L’énergie hydroélectrique a été qualifiée il y a deux ans par l’Agence internationale de l’énergie (AIE) de « géant endormi ». A juste raison, elle est encore dans le monde la source d’électricité renouvelable la plus importante mais son déclin est évident, du fait des problèmes de sécheresse et plus encore d’oppositions locales et politiques de plus en plus farouches à la construction de nouveaux équipements. La construction dans le monde de grands barrages, fierté des pays en développement au siècle dernier, est en chute libre. Mais cela ne veut pas dire que le potentiel hydroélectrique ne peut pas être développé et surtout modernisé.
Le plus important parc hydroélectrique de l’Union Européenne, mais vieillissant
C’est notamment le cas de la France qui dispose du plus important parc hydroélectrique de l’Union Européenne avec une puissance de 25,4 gigawatts, plus d’un tiers de celle du parc nucléaire (61,4 GW). Mais ce parc est vieillissant. En le modernisant, il serait possible de le rendre plus performant pour des investissements qui resteraient relativement raisonnables. La production hydroélectrique, même tombée en 2022 à un plus bas historique depuis 1976 en raison de la sécheresse, a représenté 11% de la production électrique en France.
En outre, l’hydroélectrique présente de nombreux avantages. C’est une source d’énergie bas carbone qui assure des puissances importantes. Certes, elle est intermittente mais pas aléatoire comme l’éolien et le solaire. Elle peut être activée en fonction de la demande. C’est même le moyen de production électrique le plus rapide à être mis en activité. Il suffit de quelques minutes pour lancer les turbines et produire de grandes quantités d’électricité pour répondre à un pic de demande. Voilà pourquoi la volonté gouvernementale de produire plus d’électricité hydraulique est une excellente nouvelle.
Encore un affrontement avec la Commission européenne
Mais pour cela, comme toujours dans l’énergie, il va falloir gagner une bataille politique à Bruxelles contre les institutions européennes qui ne sont pas pour rien dans le marasme dans lequel se retrouve aujourd’hui le parc hydroélectrique français. La Commission européenne au nom toujours de sa doctrine de la concurrence, qui a mis à mal le marché européen de l’électricité, presse depuis le milieu des années 2000 Paris de mettre en concurrence ses concessions de barrages. Résultat, EDF a réduit considérablement ses investissements.
Le parc hydraulique est constitué pour l’essentiel d’environ 340 ouvrages exploités en concession de service public. La majorité est concédée à EDF (70% de la production hydroélectrique nationale), les autres à Engie via ses filiales, la Compagnie nationale du Rhône (autour de 25%) et la Société hydro-électrique du Midi (moins de 3%).

[Données brutes]
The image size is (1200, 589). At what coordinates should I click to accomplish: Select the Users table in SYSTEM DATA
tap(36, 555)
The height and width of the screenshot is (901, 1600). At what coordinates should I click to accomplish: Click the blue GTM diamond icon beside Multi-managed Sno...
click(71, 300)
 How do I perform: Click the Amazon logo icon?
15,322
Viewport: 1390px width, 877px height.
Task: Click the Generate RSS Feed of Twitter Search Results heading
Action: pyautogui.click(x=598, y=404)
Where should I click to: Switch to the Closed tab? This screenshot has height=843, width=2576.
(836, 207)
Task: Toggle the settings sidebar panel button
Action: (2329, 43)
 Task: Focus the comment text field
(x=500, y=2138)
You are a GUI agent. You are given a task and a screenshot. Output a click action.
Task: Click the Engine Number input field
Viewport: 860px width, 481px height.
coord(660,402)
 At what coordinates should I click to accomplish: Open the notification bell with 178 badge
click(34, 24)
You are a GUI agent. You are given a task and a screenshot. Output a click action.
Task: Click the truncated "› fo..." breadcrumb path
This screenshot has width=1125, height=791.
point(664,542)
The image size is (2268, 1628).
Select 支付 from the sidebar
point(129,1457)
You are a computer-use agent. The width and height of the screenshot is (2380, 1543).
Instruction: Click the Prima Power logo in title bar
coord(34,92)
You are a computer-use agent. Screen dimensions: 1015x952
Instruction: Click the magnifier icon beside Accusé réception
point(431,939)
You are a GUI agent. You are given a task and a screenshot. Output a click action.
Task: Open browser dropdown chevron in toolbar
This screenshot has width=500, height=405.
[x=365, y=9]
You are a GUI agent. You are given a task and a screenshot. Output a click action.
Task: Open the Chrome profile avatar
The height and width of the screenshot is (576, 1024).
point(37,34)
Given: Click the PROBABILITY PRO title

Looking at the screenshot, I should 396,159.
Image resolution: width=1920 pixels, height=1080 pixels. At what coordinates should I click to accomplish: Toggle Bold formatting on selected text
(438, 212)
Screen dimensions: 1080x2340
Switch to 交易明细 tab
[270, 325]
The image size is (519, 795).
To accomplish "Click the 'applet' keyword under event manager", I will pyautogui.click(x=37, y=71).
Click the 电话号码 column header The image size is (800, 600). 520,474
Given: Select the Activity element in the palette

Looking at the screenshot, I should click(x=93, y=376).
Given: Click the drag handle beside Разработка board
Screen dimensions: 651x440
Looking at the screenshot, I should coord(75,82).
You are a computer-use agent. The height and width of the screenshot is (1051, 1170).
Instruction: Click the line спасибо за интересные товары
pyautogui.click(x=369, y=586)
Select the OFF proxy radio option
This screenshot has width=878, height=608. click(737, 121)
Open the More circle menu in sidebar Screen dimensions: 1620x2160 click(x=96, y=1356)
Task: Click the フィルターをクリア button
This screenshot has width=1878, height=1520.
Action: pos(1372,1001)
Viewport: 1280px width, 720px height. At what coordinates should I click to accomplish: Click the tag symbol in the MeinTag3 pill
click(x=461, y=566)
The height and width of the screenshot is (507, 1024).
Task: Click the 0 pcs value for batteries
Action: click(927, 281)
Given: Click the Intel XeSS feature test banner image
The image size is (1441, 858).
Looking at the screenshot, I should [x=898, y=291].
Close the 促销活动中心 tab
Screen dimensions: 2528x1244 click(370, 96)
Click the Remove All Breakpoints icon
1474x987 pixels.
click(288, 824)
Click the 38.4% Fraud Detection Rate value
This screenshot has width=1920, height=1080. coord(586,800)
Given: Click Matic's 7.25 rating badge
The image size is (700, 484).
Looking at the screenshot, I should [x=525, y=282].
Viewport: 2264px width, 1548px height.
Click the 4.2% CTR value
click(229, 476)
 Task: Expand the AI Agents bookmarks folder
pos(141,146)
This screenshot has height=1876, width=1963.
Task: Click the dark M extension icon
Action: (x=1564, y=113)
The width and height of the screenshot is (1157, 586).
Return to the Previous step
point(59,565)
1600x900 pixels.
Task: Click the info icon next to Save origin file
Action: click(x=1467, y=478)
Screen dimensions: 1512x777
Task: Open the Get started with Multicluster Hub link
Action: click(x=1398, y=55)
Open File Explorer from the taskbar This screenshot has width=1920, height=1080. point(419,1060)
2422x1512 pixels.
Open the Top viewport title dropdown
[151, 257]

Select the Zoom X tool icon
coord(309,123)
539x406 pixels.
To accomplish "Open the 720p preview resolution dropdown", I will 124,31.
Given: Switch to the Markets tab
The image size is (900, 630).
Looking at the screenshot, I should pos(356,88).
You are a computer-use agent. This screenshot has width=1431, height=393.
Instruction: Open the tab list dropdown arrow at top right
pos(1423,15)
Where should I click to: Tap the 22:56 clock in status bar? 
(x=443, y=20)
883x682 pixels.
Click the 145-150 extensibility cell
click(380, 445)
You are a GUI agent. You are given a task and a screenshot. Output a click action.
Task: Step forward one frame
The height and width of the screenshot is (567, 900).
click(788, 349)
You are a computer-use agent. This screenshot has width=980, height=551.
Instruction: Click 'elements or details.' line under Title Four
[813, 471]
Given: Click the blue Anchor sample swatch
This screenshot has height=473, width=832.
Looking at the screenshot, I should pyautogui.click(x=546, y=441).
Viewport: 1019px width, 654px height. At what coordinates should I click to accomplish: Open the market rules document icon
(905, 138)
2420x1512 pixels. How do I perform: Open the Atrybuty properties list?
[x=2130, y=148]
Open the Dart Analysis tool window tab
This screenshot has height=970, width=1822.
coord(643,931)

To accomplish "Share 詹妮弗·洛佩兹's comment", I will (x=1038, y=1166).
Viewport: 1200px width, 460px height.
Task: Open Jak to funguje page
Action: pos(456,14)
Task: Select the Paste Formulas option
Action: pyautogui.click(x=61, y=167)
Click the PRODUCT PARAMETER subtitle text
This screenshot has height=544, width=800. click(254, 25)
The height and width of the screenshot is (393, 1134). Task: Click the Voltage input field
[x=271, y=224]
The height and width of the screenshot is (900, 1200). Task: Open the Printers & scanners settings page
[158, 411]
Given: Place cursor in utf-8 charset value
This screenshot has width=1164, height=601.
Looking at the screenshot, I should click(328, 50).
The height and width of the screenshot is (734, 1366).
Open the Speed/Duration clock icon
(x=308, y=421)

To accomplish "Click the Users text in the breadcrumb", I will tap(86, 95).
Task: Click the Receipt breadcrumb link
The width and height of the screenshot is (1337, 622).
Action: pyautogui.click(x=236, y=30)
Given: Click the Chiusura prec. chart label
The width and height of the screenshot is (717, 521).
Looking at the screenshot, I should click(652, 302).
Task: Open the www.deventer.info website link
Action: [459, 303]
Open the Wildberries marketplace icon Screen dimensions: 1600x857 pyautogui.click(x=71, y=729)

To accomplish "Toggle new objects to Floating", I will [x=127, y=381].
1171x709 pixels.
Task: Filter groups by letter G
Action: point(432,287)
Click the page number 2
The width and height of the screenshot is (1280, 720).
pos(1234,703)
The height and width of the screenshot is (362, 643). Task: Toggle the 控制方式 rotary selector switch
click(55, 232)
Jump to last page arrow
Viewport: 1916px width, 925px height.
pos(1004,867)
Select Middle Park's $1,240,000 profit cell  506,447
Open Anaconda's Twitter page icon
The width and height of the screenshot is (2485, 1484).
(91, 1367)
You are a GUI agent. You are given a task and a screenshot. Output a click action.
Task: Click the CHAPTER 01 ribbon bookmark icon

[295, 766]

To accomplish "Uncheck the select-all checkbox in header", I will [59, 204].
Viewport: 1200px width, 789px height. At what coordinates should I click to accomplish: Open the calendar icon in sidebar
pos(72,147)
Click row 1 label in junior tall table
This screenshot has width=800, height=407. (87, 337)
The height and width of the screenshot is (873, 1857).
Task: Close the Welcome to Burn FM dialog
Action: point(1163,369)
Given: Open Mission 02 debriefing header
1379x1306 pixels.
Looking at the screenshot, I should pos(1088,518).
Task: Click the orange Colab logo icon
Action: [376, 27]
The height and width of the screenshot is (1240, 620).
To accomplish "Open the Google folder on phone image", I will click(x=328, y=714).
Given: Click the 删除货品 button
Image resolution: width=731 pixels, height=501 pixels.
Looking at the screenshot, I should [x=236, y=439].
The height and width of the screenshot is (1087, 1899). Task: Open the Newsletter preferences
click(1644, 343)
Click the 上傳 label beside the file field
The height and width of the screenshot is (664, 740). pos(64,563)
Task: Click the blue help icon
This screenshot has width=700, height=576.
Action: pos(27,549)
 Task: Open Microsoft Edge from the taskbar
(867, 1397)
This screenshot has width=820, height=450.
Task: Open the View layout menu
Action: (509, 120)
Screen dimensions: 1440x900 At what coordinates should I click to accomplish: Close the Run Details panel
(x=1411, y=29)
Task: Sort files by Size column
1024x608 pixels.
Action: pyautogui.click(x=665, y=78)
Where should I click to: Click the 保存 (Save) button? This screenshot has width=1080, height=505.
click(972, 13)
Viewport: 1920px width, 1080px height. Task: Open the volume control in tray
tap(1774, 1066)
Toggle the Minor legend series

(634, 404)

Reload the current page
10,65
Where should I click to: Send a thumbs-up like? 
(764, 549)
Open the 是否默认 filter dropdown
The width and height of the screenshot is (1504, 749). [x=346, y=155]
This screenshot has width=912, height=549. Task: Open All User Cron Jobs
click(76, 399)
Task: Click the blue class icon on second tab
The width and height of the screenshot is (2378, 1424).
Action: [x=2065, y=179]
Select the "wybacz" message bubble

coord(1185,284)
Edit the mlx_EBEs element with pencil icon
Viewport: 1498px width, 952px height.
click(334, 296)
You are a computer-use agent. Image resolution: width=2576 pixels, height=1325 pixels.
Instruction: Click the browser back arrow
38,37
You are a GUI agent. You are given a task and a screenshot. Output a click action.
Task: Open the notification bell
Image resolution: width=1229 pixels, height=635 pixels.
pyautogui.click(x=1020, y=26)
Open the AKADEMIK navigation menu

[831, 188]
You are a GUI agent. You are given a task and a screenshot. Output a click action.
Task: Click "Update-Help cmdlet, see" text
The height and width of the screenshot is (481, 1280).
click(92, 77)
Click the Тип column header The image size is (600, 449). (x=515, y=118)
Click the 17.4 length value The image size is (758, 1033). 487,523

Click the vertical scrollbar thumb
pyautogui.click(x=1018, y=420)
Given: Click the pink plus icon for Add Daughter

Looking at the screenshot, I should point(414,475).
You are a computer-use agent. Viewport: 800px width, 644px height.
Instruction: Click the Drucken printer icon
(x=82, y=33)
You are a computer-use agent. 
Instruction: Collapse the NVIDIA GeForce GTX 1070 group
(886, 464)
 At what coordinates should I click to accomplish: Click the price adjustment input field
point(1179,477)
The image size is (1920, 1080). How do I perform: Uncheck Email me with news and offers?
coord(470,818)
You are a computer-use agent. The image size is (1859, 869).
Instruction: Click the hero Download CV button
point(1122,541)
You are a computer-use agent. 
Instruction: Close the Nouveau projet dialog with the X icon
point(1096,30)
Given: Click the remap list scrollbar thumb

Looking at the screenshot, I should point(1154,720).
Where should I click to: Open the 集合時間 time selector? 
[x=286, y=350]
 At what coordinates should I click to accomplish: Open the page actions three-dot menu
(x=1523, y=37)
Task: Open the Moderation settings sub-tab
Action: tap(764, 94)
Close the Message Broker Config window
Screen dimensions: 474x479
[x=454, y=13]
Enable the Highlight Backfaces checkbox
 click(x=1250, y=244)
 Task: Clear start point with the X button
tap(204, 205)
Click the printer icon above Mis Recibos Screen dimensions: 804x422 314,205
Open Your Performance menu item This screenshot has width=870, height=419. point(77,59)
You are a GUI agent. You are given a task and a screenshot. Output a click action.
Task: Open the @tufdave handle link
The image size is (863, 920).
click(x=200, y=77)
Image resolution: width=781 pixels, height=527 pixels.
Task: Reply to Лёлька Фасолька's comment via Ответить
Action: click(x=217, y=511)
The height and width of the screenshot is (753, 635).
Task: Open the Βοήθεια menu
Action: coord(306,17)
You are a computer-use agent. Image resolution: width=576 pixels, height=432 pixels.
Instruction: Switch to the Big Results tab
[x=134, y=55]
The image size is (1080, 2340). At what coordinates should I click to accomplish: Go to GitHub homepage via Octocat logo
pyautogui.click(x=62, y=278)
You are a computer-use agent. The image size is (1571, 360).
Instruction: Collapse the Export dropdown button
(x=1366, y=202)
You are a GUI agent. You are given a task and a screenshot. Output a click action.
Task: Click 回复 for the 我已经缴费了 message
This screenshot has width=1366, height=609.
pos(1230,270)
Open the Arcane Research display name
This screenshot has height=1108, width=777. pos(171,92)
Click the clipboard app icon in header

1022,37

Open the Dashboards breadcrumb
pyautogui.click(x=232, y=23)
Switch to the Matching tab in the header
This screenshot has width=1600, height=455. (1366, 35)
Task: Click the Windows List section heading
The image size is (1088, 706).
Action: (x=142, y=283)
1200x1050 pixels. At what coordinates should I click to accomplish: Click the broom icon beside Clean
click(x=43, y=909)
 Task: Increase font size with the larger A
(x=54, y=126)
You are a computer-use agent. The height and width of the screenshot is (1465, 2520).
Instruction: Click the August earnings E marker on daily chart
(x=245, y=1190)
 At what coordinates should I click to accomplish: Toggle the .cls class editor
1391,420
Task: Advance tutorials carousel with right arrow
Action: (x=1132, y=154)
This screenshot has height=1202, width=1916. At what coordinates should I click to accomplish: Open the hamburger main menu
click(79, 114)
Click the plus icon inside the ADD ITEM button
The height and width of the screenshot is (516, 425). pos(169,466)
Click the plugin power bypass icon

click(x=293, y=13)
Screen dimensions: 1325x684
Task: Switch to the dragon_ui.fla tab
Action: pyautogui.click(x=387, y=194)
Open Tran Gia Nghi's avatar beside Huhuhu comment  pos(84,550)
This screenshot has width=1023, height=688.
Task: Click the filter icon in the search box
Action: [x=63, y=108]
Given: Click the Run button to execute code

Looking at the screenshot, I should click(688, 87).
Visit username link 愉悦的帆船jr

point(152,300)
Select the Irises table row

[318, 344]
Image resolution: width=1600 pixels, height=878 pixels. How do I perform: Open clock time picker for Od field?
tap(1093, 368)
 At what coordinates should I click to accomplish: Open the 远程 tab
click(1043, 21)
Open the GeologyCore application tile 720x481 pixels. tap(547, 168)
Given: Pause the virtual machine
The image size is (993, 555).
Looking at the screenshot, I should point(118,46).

#### Travail demandé
1. Pour chacune des affirmations (a), (b) et (c), indiquez par oui ou par non si elle concorde avec le texte sur l'énergie hydroélectrique, et citez mot pour mot le passage du texte qui tranche.
(a) La puissance du parc hydroélectrique français dépasse celle du parc nucléaire.
(b) L'hydroélectricité est le moyen de production électrique le plus rapide à mettre en activité.
(c) La Compagnie nationale du Rhône assure environ la moitié de la production hydroélectrique nationale.
2. Poursuivez, s'il vous plaît, le texte sur l'énergie hydroélectrique à partir de sa dernière phrase.

#### Liste des réponses
1.
(a) Non : « une puissance de 25,4 gigawatts, plus d’un tiers de celle du parc nucléaire (61,4 GW) ».
(b) Oui : « C’est même le moyen de production électrique le plus rapide à être mis en activité. »
(c) Non : « la Compagnie nationale du Rhône (autour de 25%) ».

2.
Ces contrats ont été « passés par l’État au siècle dernier et viennent progressivement à échéance » explique la Cour des comptes dans un rapport publié en février dernier. « Trente-huit concessions sont déjà échues » a relevé le 19 juillet dernier la députée (MoDem) Marina Ferrari, lors d’une audition du Pdg d’EDF Luc Rémont à l’Assemblée nationale. Après deux mises en demeure européennes en 2015 et 2019, le dossier patine…
Le régime de l’autorisation plutôt que la concession
EDF propose que les ouvrages soient exploités sous le régime de l’autorisation, comme « dans la plupart des pays européens », ce qui permettrait de libérer les investissements, a expliqué Luc Rémont. « Le régime des concessions en lui-même bloque les investissements », a-t-il expliqué. Ce régime contraint à remettre l’ouvrage en concurrence s’il doit faire l’objet d’un investissement substantiel, visant par exemple à augmenter sa puissance. De quoi freiner les grands projets de modernisation.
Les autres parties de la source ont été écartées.